This increase in activity is still gaining momentum as more companies look at the options for offloading their pension scheme liabilities, but organisations need to take care to ensure that it is the right option for them and keep an eye on employee relations fall-out from the process.

 

What is a buy-out?


A traditional pension buy-out is where an insurance company takes over responsibility for paying benefits built up in a pension scheme. The pension scheme pays an agreed amount to the insurer, which takes on all the risks from that point onwards. Ultimately, the insurer usually provides annuity policies to each individual pension scheme member and the pension scheme can be wound up.


The rationale for companies to offload their pension liabilities has become more compelling in the past few years. First, there was a strengthening in company accounting requirements for pension liabilities. Then a new Pensions Regulator was appointed who introduced a new regime for pension scheme funding. This has generally required significant increases in companies' cash contributions into their schemes, not only draining precious corporate resources but also improving schemes' funding levels to such an extent that buy-outs are no longer totally out of reach.


And, as buy-outs have come within range, the buy-out market has become more competitive. Many new providers have emerged, all keen to do business, and investment banks have started to get involved, developing new products. As a result, some people believe the market is currently undervalued and presents a unique window of opportunity for companies interested in this option.


The recent explosion in activity has been encouraged by a mixture of the current financial climate - with finance directors again worried about their pension liabilities being a drain on resources - and market momentum. Many companies did not want to be first to offload their pension liabilities in case it upset staff and unions or was viewed as a desperate step by the market. Now that the likes of Rank and Emap have completed significant pension liability transfers, others are more relaxed about following suit.

Key requirements


The three most important issues when considering a pension liability buy-out are security of member benefits, the provider's administrative capability to pay the benefits and the price of the buy-out. But the relative importance of these three issues has changed over recent years.


Today, companies are required by law to fully fund their pension scheme. Where the company is insolvent and scheme funding falls below a certain level, the Pension Protection Fund will step in. As a result, most new buy-out activity is from pension schemes with ongoing sponsoring employers. This means that both the company and the trustees are involved, with the company usually in the driving seat.


For companies, price is still the primary focus but their concerns about reputation mean that security and administration are important too. For trustees, whose agreement is needed for nearly all pension liability transfer exercises, priorities have begun to change from price to security of member benefits and administrative capability. They now know that the company must fund the benefits and so price can be given less prominence.

Today's client is also more demanding: they want to transfer their pension liabilities, but in the way that suits them best. This means that partial and staged buy-outs are becoming much more common.

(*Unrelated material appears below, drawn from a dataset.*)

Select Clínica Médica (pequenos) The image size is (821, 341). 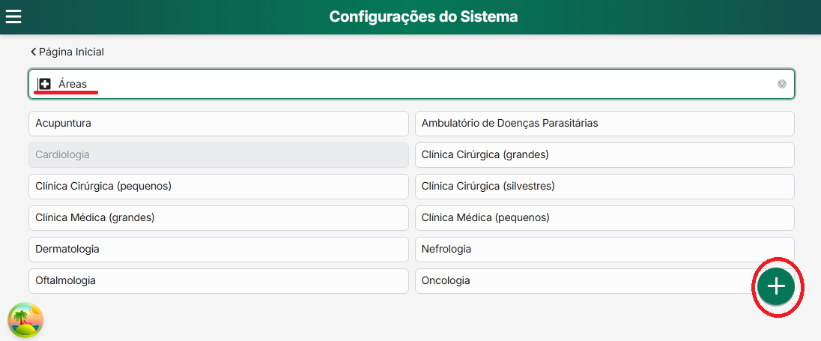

Partial buy-outs involve the pension scheme buying out part of a scheme's liabilities, usually because it cannot afford to buy out everyone. The most common approach is to buy out only the pensioner liabilities - which often requires little or no cash injection from the company - and then hold the buy-out policy as an investment within the scheme.

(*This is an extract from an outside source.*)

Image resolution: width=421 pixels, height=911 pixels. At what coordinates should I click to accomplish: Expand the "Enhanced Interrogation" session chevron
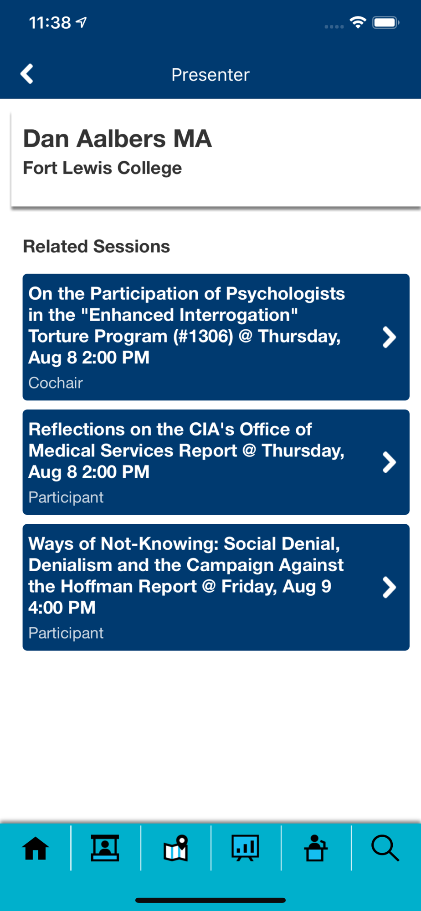click(389, 337)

Staged buy-outs enable the scheme liabilities to be bought out in stages, triggered by agreed events or dates. This usually transfers mortality risk to the provider at the outset and allows market risk to be matched. All liabilities are transferred over time, the price mechanism is agreed in advance and the company has less cash to pay upfront and more time to find the remainder.


Staged buy-outs can also be used to give a scheme time to clean itself up in the knowledge that, when it is ready, the buy-out terms are pre-agreed. It might simply want to cleanse membership data so that everyone knows what liabilities are actually being transferred to the provider. Alternatively, it might want to reduce the liabilities being bought out by first encouraging deferred members to transfer their benefits elsewhere.

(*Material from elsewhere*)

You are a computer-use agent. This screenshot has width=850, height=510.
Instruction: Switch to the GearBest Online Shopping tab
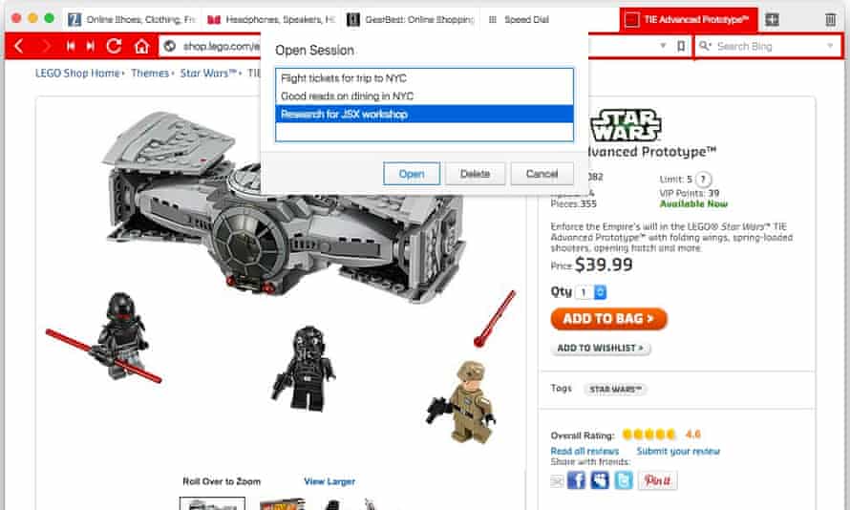(411, 19)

Offering inducements for deferred members to transfer out is often viewed as part of a wider liability reduction exercise that is intended to culminate in buy-out. Inducements offered might be an enhanced transfer value or, more controversially, a cash inducement. Companies can offer a significant enhancement to a standard transfer value before it reaches the cost of a deferred annuity under a buy-out policy and so it makes good commercial sense for them to do so.

Don't forget the employees


Most traditional buy-outs are by defined benefit pension schemes that are closed - not just to new employees, but also to existing employees. This means the scheme is often viewed as having no link to rewards for the current workforce. However, it is important to remember that many of the members who were in the scheme when it closed will still be employees. In addition, the current workforce may become worried about their own pension arrangements if they hear rumours of the company abandoning its old defined-benefit scheme. Trade unions are also very wary of some of the more innovative buy-out solutions. It is therefore important to consider the impact of any buy-out on current and former employees.


In most cases, this just involves careful communication about what is happening. However, some types of buy-out allow more scope to shelter members and employees from what is happening.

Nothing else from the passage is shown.